Alle Kursangebote des RSI sind bildungsscheckberechtigt!

Allerdings werden seit Dezember 2007 keine Modulfortbildungen mehr gefördert. Für die Grundstufe Shiatsu des RSI bedeutet dies, dass Sie entweder die gesamte Grundstufe inkl. Basiskurs für den Bildungsscheck beantragen und buchen müssen, um alle Grundstufenkurse gefördert zu bekommen, oder - wenn Sie erst einmal "schnuppern" möchten - den Basiskurs ohne Bildungsscheck buchen und anschließend die Grundstufe (excl. Basiskurs) mit einem Bildungsscheck belegen können.

Bitte beachten Sie, dass der Bildungsscheck eine Förderung ist, die jederzeit von der EU wieder zurückgenommen oder gekürzt werden kann. In letzter Zeit wurden immer wieder Kürzungen vorgenommen. Daher raten wir Ihnen, sich bei der Entscheidung für eines unserer Seminare nicht von einer evtl. Förderung abhängig zu machen.

Hier die Eckpunkte, die für den Erhalt eines Bildungsschecks Voraussetzung sind:

Sie als Antragsteller(in) ...

- ... müssen Arbeitnehmer in einem Betrieb o.ä. sein, der weniger als 250 Mitarbeiter beschäftigt (Arbeitnehmer in Krankenhäusern fallen daher leider meist weg). Manchmal sind große Unternehmen in kleineren Subunternehmen gegliedert, dann erfüllt man ggf. doch die Vorraussetzung. Minijobs und Beschäftigungen im elterlichen Betrieb sind auch möglich, man muss nur eine Festanstellung haben. Beamte werden nicht gefördert.

- ... können auch selbstständig tätig sein, wenn Sie sich in den ersten 5 Jahren Ihrer Selbstständigkeit befinden.

- ... müssen in NRW wohnen oder arbeitstätig sein.

- ... dürfen im vergangenen und laufenden Kalenderjahr an keiner beruflichen Weiterbildung teilgenommen haben.

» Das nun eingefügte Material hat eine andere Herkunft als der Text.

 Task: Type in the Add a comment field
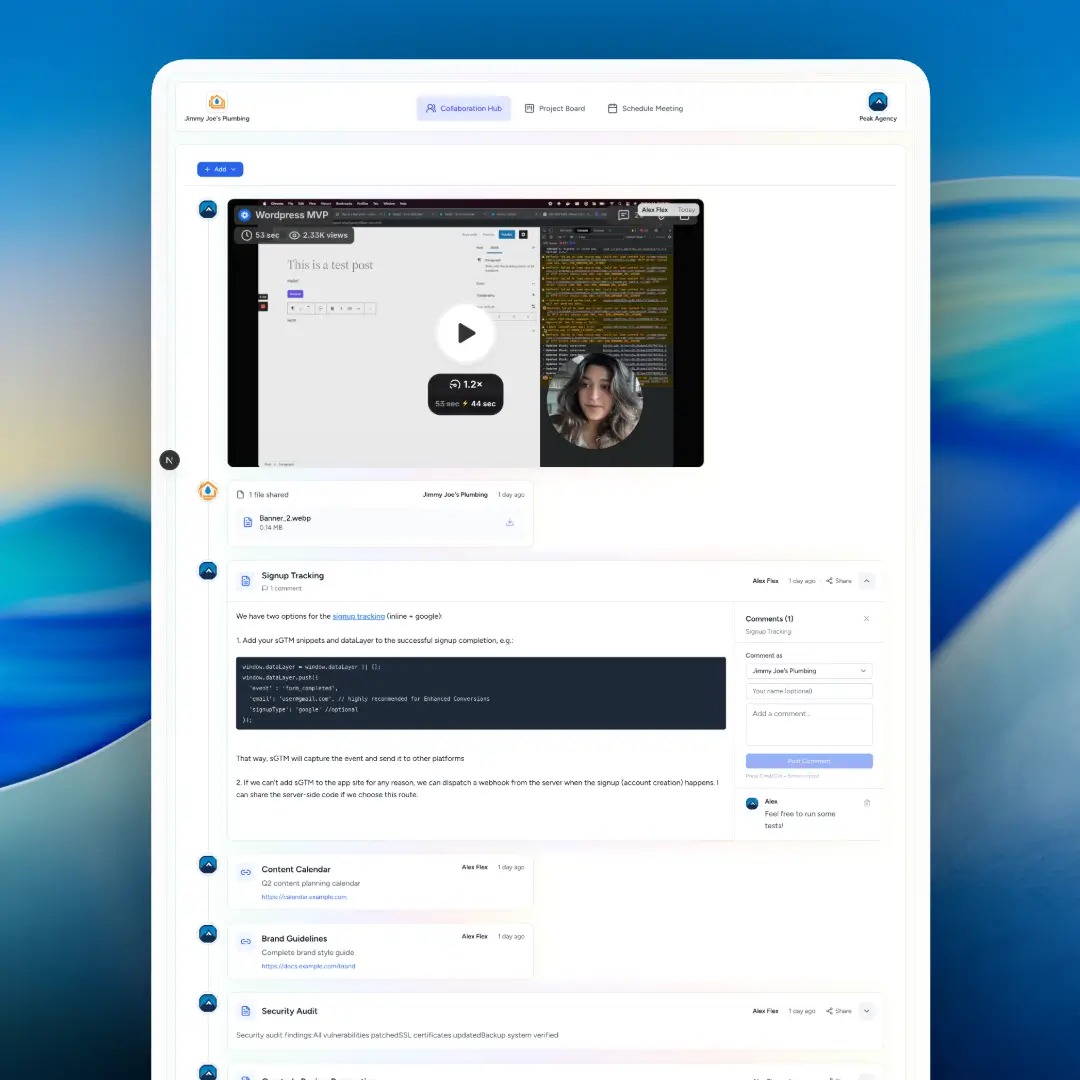(808, 724)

- ... müssen sich vor der Anmeldung zum Seminar bei einer zugelassenen Beratungsstelle melden und dort eine Beratung erhalten. Bei der Beratung werden Ihnen aus Gründen der Neutralität noch zwei alternative Anbieter für die Weiterbildungsmaßnahme genannt, allerdings können Sie entscheiden, welchen Anbieter Sie auswählen.

Es gibt auch einen betrieblichen Zugang zum Bildungsscheck: die Firma beantragt für einen oder mehrere ihrer MitarbeiterInnen den Bildungsscheck für einen unserer Kurse und zahlt dann nur noch die Hälfte der Kursgebühren.

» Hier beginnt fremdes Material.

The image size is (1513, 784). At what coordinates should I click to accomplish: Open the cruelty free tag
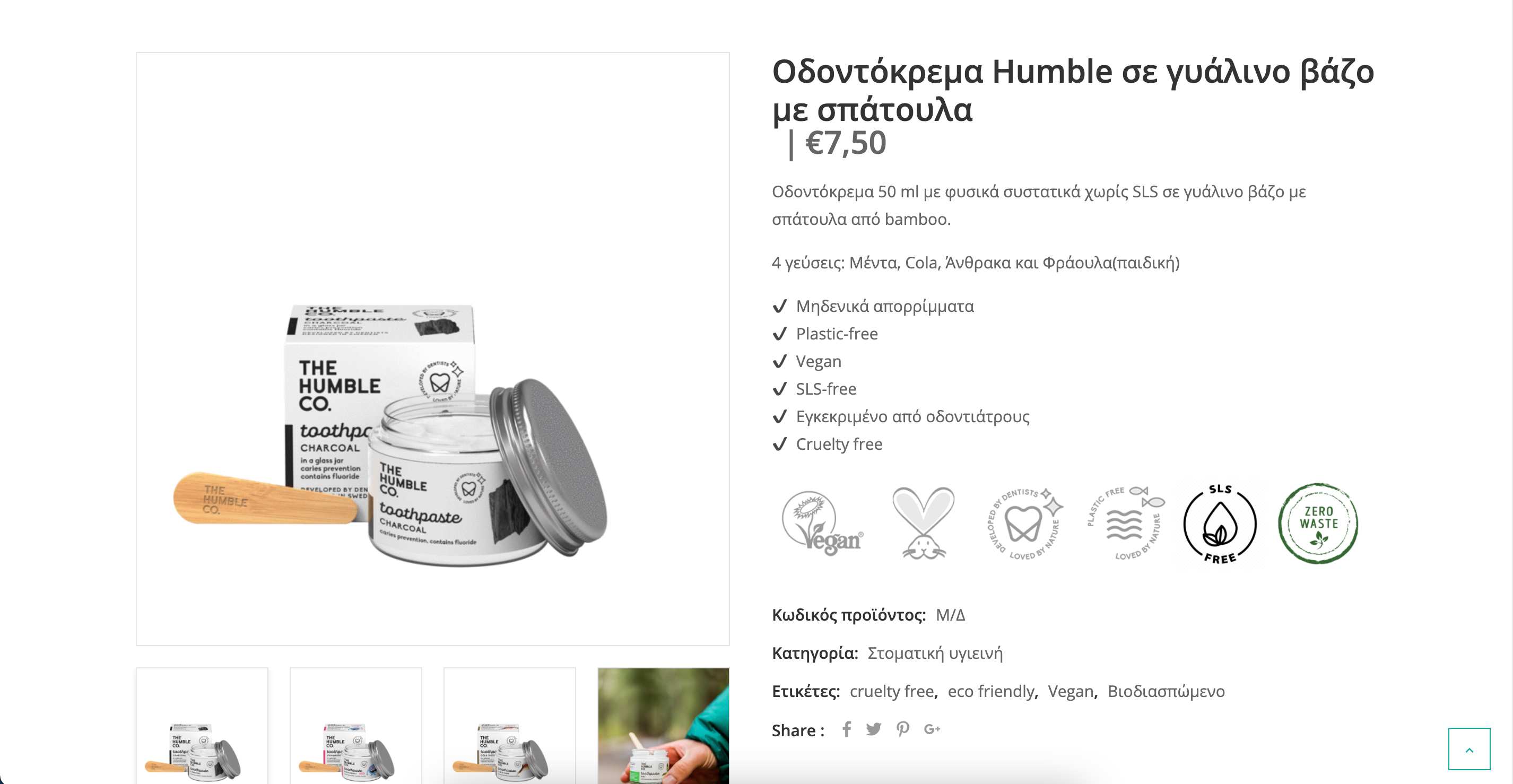(x=892, y=691)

Die Weiterbildungsmaßnahme muss von einer Weiterbildungseinrichtung veranstaltet werden. Dazu gehört das RSI wie auch unsere Kooperationspartner, die z. T. die Anmeldungs- und Zahlungsformalitäten für uns übernehmen.

Weitere Informationen zum Bildungsscheck erhalten Sie beim RSI oder unter www.bildungsscheck.de

 

Die Bildungsprämie des Bundes

Über das Bundesministerium für Bildung und Forschung (BMBF) gibt es auch eine Möglichkeit der finanziellen Förderung bis max. 500 € pro Jahr.

Die Förderung über die Bildungsprämie existiert seit dem 1. Dezember 2008. Für diese Art der Förderung ist folgendes Kriterium ausschlaggebend: Sie als Antragsteller(in) müssen in der Bundesrepublik Deutschland beschäftigt sein und dürfen max. 25.600 € pro Jahr verdienen (bei Eheleuten: 51.200 €). Leider werden Empfänger von ALG I und ALG II nicht gefördert.

Wenn Sie diese Voraussetzung erfüllen, erhalten Sie auf Antrag einen Gutschein, den Sie bei uns oder unseren Kooperationspartnern einreichen können und bekommen 50 % der Kurskosten erstatten, max. 500 €. Hierbei sind im Gegensatz zum Bildungsscheck auch Angestellte des öffentlichen Dienstes und ausländische Mitbürger(innen) mit Aufenthaltsgenehmigung berücksichtigt.

Weitere Informationen zur Bildungsprämie erhalten Sie unter www.bildungspraemie.info.

Die Bildungsprämie wird aus Mitteln des Bundesministeriums für Bildung und Forschung und aus dem Europäischen Sozialfonds der Europäischen Union gefördert.